Illustration : Erwann Surcouf pour Télérama

Une génération d’artistes le bec dans l’eau

Ces derniers paient les pots cassés : baisse substantielle des avances, ­effritement général des ventes (exit donc les droits d'auteur). Surtout, une génération entière d'artistes se retrouve le bec dans l'eau. Bruno Maïorana (Garulfo) et Philippe Bonifay (Zoo), deux auteurs de séries pas vraiment confidentielles, ont indiqué publiquement qu'ils arrêtaient la BD faute de pouvoir en vivre.
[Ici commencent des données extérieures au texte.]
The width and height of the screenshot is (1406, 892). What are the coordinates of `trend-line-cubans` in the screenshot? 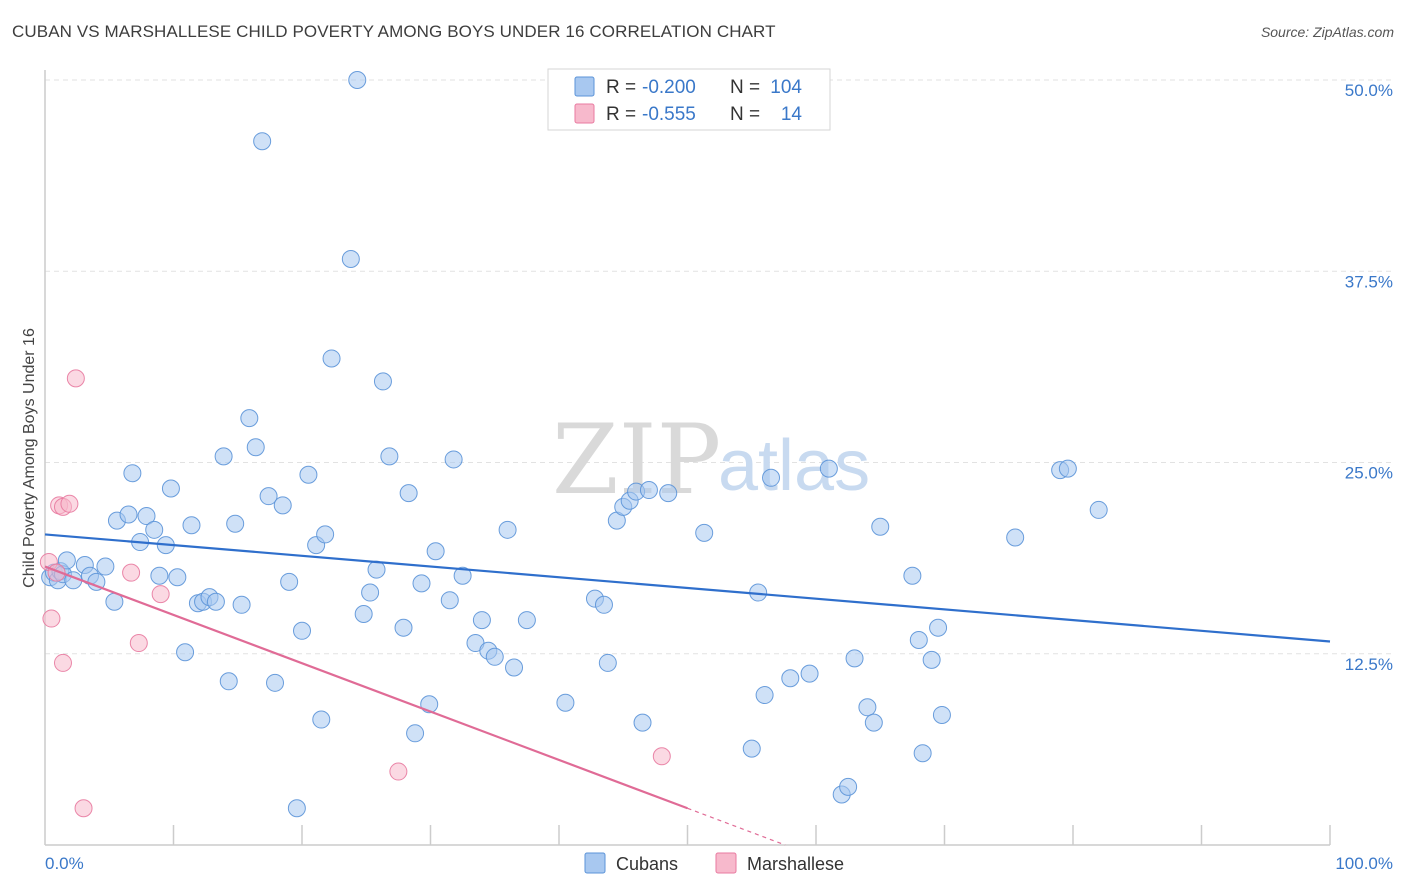 It's located at (688, 588).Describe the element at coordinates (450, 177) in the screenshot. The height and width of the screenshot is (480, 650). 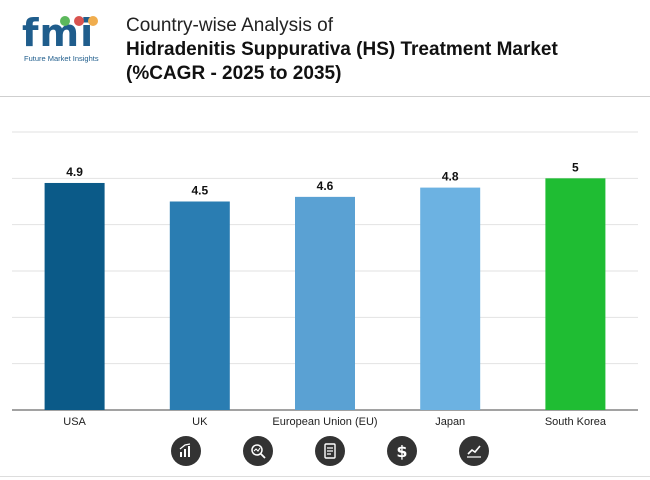
I see `data-label: 4.8` at that location.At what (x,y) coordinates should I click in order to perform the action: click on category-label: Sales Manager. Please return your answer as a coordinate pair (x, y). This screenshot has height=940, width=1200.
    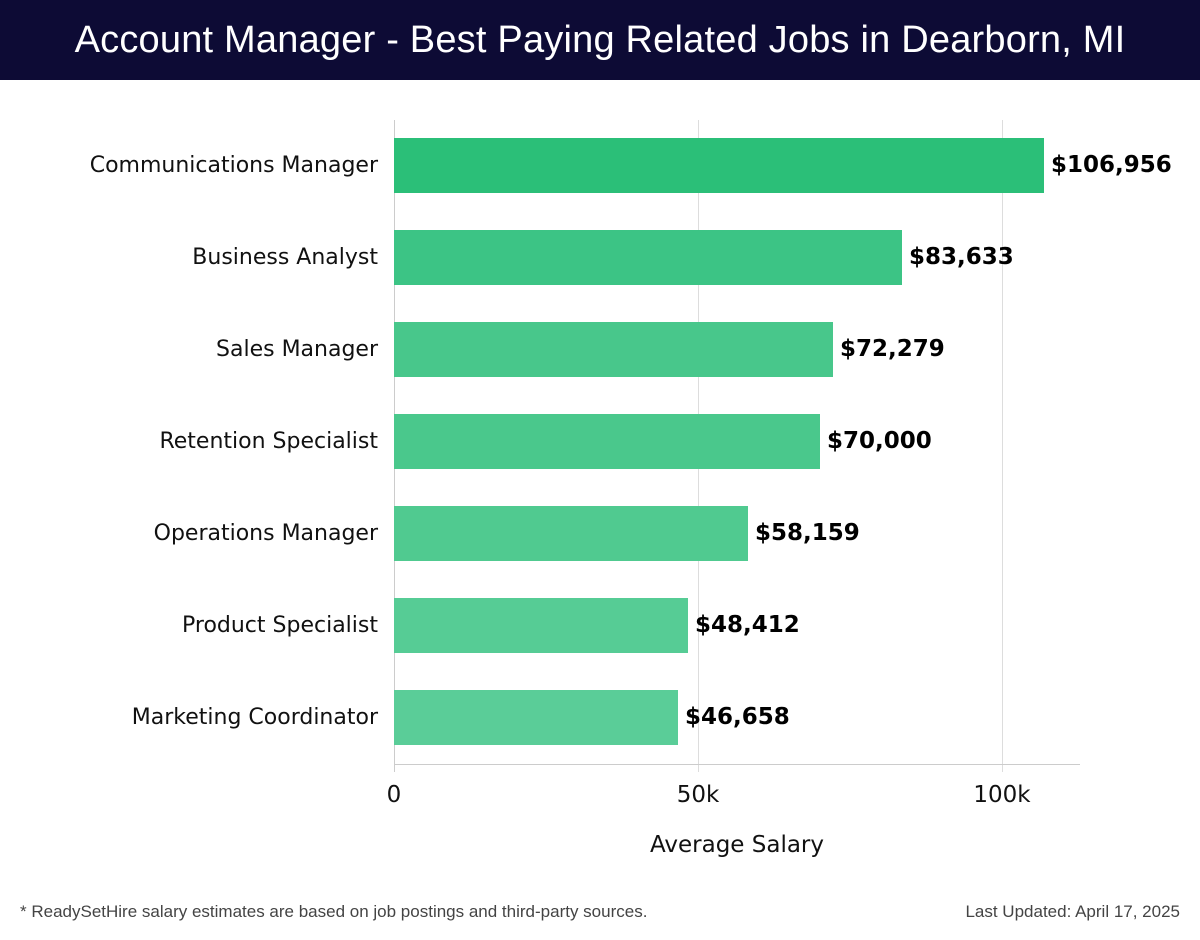
    Looking at the image, I should click on (297, 350).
Plus rare sur les étals, Xavier Mussat, à qui l'on doit le récent, et brillant, Carnation, s'exprimait en juin dans une lettre ouverte : « C'est bien de la survie d'une profession dont il est question. A quelle classe sociale faudra-t-il appartenir pour envisager de produire sereinement des livres ? » La réponse de son confrère Emmanuel Lepage (La Lune est blanche) est glaçante. « L'avenir est aux André Gide, c'est-à-dire aux rentiers, m'a indiqué un éditeur. La situation est tragique. On assiste à la disparition d'un métier, tout simplement. Il y a cinq ans, le système de la BD permettait, en travaillant douze heures par jour, six jours sur sept, de maintenir la tête hors de l'eau. Ce n'est plus possible aujourd'hui. »

Quelles perspectives pour ces professionnels ? Se reconvertir ? Se diversifier en devenant aussi illustrateur, ­graphiste ou animateur ? Certains pourraient, tout bonnement, simplifier leur trait pour dessiner plus rapidement. Ou adopter de grosses ficelles bien éprouvées pour se ­garantir un certain nombre de ventes. Dans tous les cas, la créativité et la diversité des bulles made in France en pâtiraient.

Et que faire des futurs auteurs qui sortent chaque ­année d'écoles de BD de plus en plus nombreuses ? « Il faudrait se rendre en délégation devant le ministère de la Culture habillés en Schtroumpfs, puis se balancer des seaux de faux sang ! » L'idée choc lancée par Lewis Trondheim n'a pas (encore ?) fait recette, mais ses collègues prévoient une « marche des auteurs et de soutien à la création » lors du ­prochain festival d'Angoulême, du 29 janvier au 1er février. Histoire de casser le mythe rose bonbon entourant leur ­métier. Et, peut-être, le sauver.